Page 108 of It Had to Be You


Font Size:

‘Not happening. You are not getting dragged any further into that drama. Hasn’t she got any friends she can ask?’

After a brief back and forth, my big sister refused to debate with me any more.

‘I’ll go. You get home to your kids.’

‘You’ve never met Silva.’

‘The chances are whichever community midwives are on call on a Friday night have never met her either. If I take over from Dad, Mum will come too. We can’t spring that on him.’

‘Ugh. Fair enough.
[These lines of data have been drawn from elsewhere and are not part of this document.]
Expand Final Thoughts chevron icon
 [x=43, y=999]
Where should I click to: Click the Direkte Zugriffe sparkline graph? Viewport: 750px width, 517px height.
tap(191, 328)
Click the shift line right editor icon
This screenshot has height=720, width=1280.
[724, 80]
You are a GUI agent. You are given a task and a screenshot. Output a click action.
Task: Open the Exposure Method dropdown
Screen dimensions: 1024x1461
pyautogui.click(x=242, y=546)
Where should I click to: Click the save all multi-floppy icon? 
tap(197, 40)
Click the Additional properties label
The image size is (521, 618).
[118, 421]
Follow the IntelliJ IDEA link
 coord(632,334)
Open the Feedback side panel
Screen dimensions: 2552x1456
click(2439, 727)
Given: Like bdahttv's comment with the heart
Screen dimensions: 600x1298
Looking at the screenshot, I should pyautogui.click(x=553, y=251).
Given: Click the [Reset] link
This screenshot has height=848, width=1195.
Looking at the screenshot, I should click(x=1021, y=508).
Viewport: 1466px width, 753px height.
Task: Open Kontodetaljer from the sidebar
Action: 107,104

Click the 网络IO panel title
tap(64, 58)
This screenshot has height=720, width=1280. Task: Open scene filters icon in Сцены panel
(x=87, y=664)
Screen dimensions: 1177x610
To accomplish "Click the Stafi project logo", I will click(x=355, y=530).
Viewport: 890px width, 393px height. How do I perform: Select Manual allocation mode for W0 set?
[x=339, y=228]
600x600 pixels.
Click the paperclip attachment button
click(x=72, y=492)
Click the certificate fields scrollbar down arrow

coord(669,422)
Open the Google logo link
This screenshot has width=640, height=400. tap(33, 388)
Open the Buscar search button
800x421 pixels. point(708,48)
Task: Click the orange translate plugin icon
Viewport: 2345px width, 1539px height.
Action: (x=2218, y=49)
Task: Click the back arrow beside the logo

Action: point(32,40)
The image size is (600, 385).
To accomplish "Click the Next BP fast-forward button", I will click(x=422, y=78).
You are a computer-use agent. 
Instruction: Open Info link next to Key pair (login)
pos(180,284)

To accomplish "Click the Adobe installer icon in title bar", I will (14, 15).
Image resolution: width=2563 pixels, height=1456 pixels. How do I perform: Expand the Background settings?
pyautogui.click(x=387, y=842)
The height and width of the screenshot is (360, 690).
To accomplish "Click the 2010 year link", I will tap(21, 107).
I’ll message you her address.’

The second I hung up, my phone rang. Dad again.

‘Are you on your way?’

‘About to be.’ I checked the clock. Nine-fifteen. The cottage was a twenty-minute drive. He could wait an extra five minutes.

‘Only… Finn overheard our previous conversation and woke up your sister to tell her the baby was coming, without me realising. They crept downstairs while I was explaining the situation to Janet.’

I didn’t think it was possible to feel more flustered than I had a couple of minutes ago, but my anxiety took great pleasure in proving me wrong.

‘Filling her in on what?’

‘Um. On Brayden being missing.’

‘Please, no. Are they upset?’

Dad didn’t need to reply, as the all-too-familiar sound of Isla crying grew louder in the background.

‘She wants to talk to you,’ Dad said, and a couple of seconds later the wails died down to gulping sobs.

‘Mummy?’

‘Hello, darling. You sound quite upset.’

‘Grandad said that Daddy is lost and no one can find him!’

‘He’s gone away for a few days, that’s all. Like a holiday.’

‘That’s not what Grandad said!’ she shrieked. ‘He’s run away or got hurt or is dead! And now the baby is coming and I don’t want a new baby, I want my daddy!’

‘Darling, please try to listen?—’

‘You have to find Daddy!’

‘I really don’t think that?—’

‘You have to find my daddy!I need my daddy!’

And in my crappy parenting panic, knowing that Silva and her baby needed him, too, accepting that I probably had as good a chance of finding my ex-husband as anyone, I made the kind of stupid promise that I regretted the moment it slipped out of my mouth.

‘Okay. Okay, I’ll find him.’

‘And you won’t come back until he’s stopped being lost!’

‘Don’t worry. It will be okay. You know how good Mummy is at finding things.’

Before I’d finished speaking, Dad was back on the line.